Suppose the ice cream shop offers 9 different flavours, and we share 5 scoops. How many ways of ordering are there if
All different
any combination
two scoops of one flavour, two scoops of 2nd, and one of third
first one, i did 9! / 5!?
second one and third one idk
To calculate the number of ways of ordering, we can use combinations and permutations.
1) All different:
In this case, we have 9 flavors and we want to choose 5 scoops. Since the order matters (e.g., choosing chocolate first or last), we need to use permutations. We can calculate this using the formula for permutations by dividing the total number of possible permutations by the number of repetitions. The formula is nPr = n! / (n - r)!, where n is the total number of items and r is the number of items to be chosen.

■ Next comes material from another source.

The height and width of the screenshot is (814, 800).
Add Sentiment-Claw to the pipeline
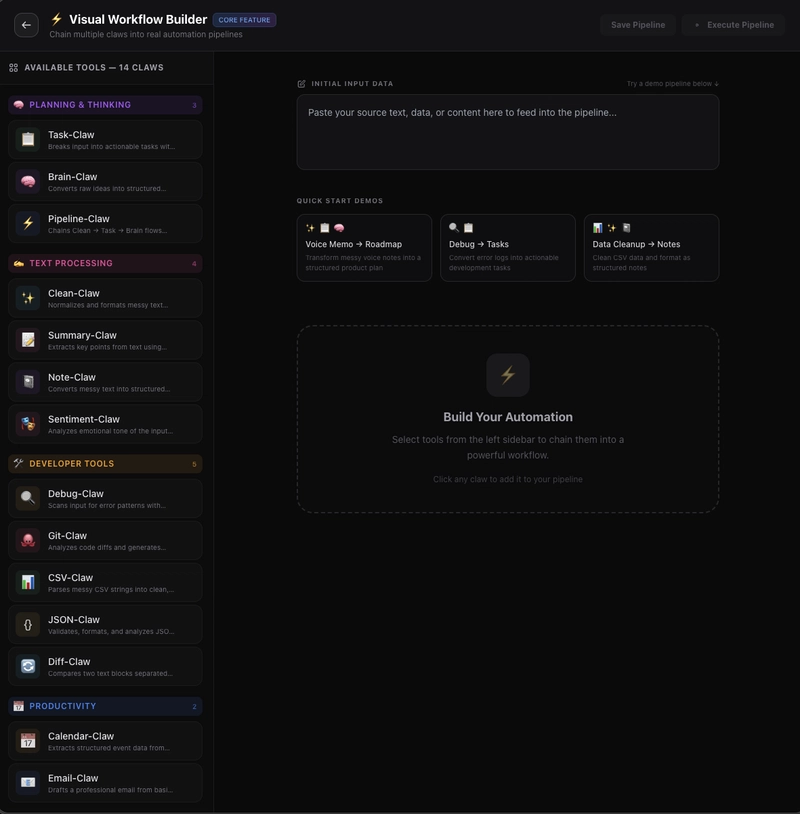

So, for this scenario, the calculation would be: 9P5 = (9!)/(9-5)! = (9!)/(4!) = 9 x 8 x 7 x 6 x 5 = 15,120 ways of ordering.
2) Any combination:
In this case, we don't care about the order in which the scoops are chosen. We simply want to count the number of combinations. We can calculate this using the formula for combinations. The formula is nCr = n! / (r!(n-r)!), where n is the total number of items and r is the number of items to be chosen. So, for this scenario, the calculation would be: 9C5 = (9!)/(5!(9-5)!) = (9!)/(5!4!) = 9 x 8 x 7 x 6 x 5 / (5 x 4 x 3 x 2 x 1) = 126 ways of ordering.
3) Two scoops of one flavor, two scoops of the second flavor, and one of the third:
In this case, we need to consider the different flavors and their combinations. We have 9 flavors, so we need to consider choosing 2 out of 9 flavors, and then 2 out of the remaining 8 flavors, and finally 1 out of the remaining 7 flavors. We can calculate this by multiplying the combinations together. So, for this scenario, the calculation would be: 9C2 x 8C2 x 7C1 = (9!)/(2!(9-2)!) x (8!)/(2!(8-2)!) x (7!)/(1!(7-1)!) = 36 x 28 x 7 = 8,568 ways of ordering.
To summarize:
1) All different: 15,120 ways of ordering.
2) Any combination: 126 ways of ordering.
3) Two scoops of one flavor, two scoops of the second flavor, and one of the third: 8,568 ways of ordering.
Remember, when calculating permutations and combinations, it is important to consider the principles of factorials and the formula for permutations and combinations.